• WHAT IS NEEDED
Transcribe every record exactly, omitting none.

=== RAW DATA ===

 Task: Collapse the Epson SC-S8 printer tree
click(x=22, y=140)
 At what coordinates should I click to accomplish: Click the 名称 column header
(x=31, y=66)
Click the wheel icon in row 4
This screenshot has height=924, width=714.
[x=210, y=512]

===

• SOLUTION TO THIS PROBLEM
 Task: Collapse the Epson SC-S8 printer tree
click(x=22, y=140)
 At what coordinates should I click to accomplish: Click the 名称 column header
(x=31, y=66)
Click the wheel icon in row 4
This screenshot has height=924, width=714.
[x=210, y=512]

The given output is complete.